Task requirements
Output every record exactly, and nothing more.

Data listing
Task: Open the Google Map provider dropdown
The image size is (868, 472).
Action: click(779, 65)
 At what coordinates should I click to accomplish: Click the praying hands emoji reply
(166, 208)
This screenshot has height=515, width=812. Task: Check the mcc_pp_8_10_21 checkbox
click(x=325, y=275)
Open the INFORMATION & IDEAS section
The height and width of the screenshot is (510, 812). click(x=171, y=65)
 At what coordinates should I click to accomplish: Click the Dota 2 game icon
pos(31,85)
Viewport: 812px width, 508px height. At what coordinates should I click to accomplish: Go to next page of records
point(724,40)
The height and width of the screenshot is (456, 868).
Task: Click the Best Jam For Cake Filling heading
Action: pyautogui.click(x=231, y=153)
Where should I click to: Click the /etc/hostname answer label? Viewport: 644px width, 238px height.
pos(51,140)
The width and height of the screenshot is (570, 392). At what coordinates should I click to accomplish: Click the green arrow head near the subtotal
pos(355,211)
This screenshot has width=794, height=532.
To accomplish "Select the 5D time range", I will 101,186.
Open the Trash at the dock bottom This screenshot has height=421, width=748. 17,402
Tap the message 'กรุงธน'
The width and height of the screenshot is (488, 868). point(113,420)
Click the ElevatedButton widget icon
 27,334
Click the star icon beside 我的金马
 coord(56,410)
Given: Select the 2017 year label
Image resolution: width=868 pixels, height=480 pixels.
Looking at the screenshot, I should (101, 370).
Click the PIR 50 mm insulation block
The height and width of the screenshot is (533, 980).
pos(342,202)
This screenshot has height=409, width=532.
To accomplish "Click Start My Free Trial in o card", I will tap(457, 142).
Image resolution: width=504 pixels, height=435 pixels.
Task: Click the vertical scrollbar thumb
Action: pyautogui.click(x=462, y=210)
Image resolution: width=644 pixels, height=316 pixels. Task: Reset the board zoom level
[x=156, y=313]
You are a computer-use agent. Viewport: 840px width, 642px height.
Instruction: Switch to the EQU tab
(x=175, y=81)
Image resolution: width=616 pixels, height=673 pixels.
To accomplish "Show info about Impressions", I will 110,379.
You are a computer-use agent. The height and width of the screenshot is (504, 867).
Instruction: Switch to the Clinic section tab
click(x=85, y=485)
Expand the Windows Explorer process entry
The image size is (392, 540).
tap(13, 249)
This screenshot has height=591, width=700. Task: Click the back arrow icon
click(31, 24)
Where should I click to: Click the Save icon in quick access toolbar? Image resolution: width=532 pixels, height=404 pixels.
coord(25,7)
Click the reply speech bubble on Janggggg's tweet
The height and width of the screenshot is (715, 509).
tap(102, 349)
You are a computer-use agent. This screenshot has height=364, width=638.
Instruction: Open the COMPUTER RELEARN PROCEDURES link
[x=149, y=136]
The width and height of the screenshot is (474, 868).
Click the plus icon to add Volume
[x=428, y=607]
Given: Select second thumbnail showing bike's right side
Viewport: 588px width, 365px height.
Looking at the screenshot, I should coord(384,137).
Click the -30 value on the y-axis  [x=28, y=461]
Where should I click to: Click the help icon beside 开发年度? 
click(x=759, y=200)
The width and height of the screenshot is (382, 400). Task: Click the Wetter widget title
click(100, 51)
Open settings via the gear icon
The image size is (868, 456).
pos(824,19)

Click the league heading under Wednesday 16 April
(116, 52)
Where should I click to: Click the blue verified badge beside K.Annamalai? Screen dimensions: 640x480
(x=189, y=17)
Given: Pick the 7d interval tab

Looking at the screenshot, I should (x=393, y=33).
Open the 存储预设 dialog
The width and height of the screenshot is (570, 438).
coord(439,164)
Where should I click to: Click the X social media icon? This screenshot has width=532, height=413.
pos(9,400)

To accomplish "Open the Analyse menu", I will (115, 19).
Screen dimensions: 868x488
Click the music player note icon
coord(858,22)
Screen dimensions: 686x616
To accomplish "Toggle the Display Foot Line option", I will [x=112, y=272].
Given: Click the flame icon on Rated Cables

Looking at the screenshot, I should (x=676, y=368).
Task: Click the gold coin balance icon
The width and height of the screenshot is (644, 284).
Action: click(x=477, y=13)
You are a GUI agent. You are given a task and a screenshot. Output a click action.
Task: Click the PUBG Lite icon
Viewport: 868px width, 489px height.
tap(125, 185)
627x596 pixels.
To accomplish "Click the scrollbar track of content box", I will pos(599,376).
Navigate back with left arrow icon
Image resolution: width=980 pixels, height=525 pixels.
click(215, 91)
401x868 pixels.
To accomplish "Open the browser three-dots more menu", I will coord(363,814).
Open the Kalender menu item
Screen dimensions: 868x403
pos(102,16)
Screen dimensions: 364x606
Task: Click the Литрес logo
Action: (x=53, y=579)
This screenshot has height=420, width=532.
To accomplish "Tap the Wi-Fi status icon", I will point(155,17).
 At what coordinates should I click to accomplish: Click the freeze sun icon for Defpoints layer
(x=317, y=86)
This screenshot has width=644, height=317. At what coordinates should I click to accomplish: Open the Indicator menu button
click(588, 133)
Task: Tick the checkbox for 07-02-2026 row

Task output
Task: Open the Google Map provider dropdown
The image size is (868, 472).
Action: click(779, 65)
 At what coordinates should I click to accomplish: Click the praying hands emoji reply
(166, 208)
This screenshot has height=515, width=812. Task: Check the mcc_pp_8_10_21 checkbox
click(x=325, y=275)
Open the INFORMATION & IDEAS section
The height and width of the screenshot is (510, 812). click(x=171, y=65)
 At what coordinates should I click to accomplish: Click the Dota 2 game icon
pos(31,85)
Viewport: 812px width, 508px height. At what coordinates should I click to accomplish: Go to next page of records
point(724,40)
The height and width of the screenshot is (456, 868).
Task: Click the Best Jam For Cake Filling heading
Action: pyautogui.click(x=231, y=153)
Where should I click to: Click the /etc/hostname answer label? Viewport: 644px width, 238px height.
pos(51,140)
The width and height of the screenshot is (570, 392). At what coordinates should I click to accomplish: Click the green arrow head near the subtotal
pos(355,211)
This screenshot has width=794, height=532.
To accomplish "Select the 5D time range", I will 101,186.
Open the Trash at the dock bottom This screenshot has height=421, width=748. 17,402
Tap the message 'กรุงธน'
The width and height of the screenshot is (488, 868). point(113,420)
Click the ElevatedButton widget icon
 27,334
Click the star icon beside 我的金马
 coord(56,410)
Given: Select the 2017 year label
Image resolution: width=868 pixels, height=480 pixels.
Looking at the screenshot, I should (101, 370).
Click the PIR 50 mm insulation block
The height and width of the screenshot is (533, 980).
pos(342,202)
This screenshot has height=409, width=532.
To accomplish "Click Start My Free Trial in o card", I will tap(457, 142).
Image resolution: width=504 pixels, height=435 pixels.
Task: Click the vertical scrollbar thumb
Action: pyautogui.click(x=462, y=210)
Image resolution: width=644 pixels, height=316 pixels. Task: Reset the board zoom level
[x=156, y=313]
You are a computer-use agent. Viewport: 840px width, 642px height.
Instruction: Switch to the EQU tab
(x=175, y=81)
Image resolution: width=616 pixels, height=673 pixels.
To accomplish "Show info about Impressions", I will 110,379.
You are a computer-use agent. The height and width of the screenshot is (504, 867).
Instruction: Switch to the Clinic section tab
click(x=85, y=485)
Expand the Windows Explorer process entry
The image size is (392, 540).
tap(13, 249)
This screenshot has height=591, width=700. Task: Click the back arrow icon
click(31, 24)
Where should I click to: Click the Save icon in quick access toolbar? Image resolution: width=532 pixels, height=404 pixels.
coord(25,7)
Click the reply speech bubble on Janggggg's tweet
The height and width of the screenshot is (715, 509).
tap(102, 349)
You are a computer-use agent. This screenshot has height=364, width=638.
Instruction: Open the COMPUTER RELEARN PROCEDURES link
[x=149, y=136]
The width and height of the screenshot is (474, 868).
Click the plus icon to add Volume
[x=428, y=607]
Given: Select second thumbnail showing bike's right side
Viewport: 588px width, 365px height.
Looking at the screenshot, I should coord(384,137).
Click the -30 value on the y-axis  [x=28, y=461]
Where should I click to: Click the help icon beside 开发年度? 
click(x=759, y=200)
The width and height of the screenshot is (382, 400). Task: Click the Wetter widget title
click(100, 51)
Open settings via the gear icon
The image size is (868, 456).
pos(824,19)

Click the league heading under Wednesday 16 April
(116, 52)
Where should I click to: Click the blue verified badge beside K.Annamalai? Screen dimensions: 640x480
(x=189, y=17)
Given: Pick the 7d interval tab

Looking at the screenshot, I should (x=393, y=33).
Open the 存储预设 dialog
The width and height of the screenshot is (570, 438).
coord(439,164)
Where should I click to: Click the X social media icon? This screenshot has width=532, height=413.
pos(9,400)

To accomplish "Open the Analyse menu", I will (115, 19).
Screen dimensions: 868x488
Click the music player note icon
coord(858,22)
Screen dimensions: 686x616
To accomplish "Toggle the Display Foot Line option", I will [x=112, y=272].
Given: Click the flame icon on Rated Cables

Looking at the screenshot, I should (x=676, y=368).
Task: Click the gold coin balance icon
The width and height of the screenshot is (644, 284).
Action: click(x=477, y=13)
You are a GUI agent. You are given a task and a screenshot. Output a click action.
Task: Click the PUBG Lite icon
Viewport: 868px width, 489px height.
tap(125, 185)
627x596 pixels.
To accomplish "Click the scrollbar track of content box", I will pos(599,376).
Navigate back with left arrow icon
Image resolution: width=980 pixels, height=525 pixels.
click(215, 91)
401x868 pixels.
To accomplish "Open the browser three-dots more menu", I will coord(363,814).
Open the Kalender menu item
Screen dimensions: 868x403
pos(102,16)
Screen dimensions: 364x606
Task: Click the Литрес logo
Action: (x=53, y=579)
This screenshot has height=420, width=532.
To accomplish "Tap the Wi-Fi status icon", I will point(155,17).
 At what coordinates should I click to accomplish: Click the freeze sun icon for Defpoints layer
(x=317, y=86)
This screenshot has width=644, height=317. At what coordinates should I click to accomplish: Open the Indicator menu button
click(588, 133)
Task: Tick the checkbox for 07-02-2026 row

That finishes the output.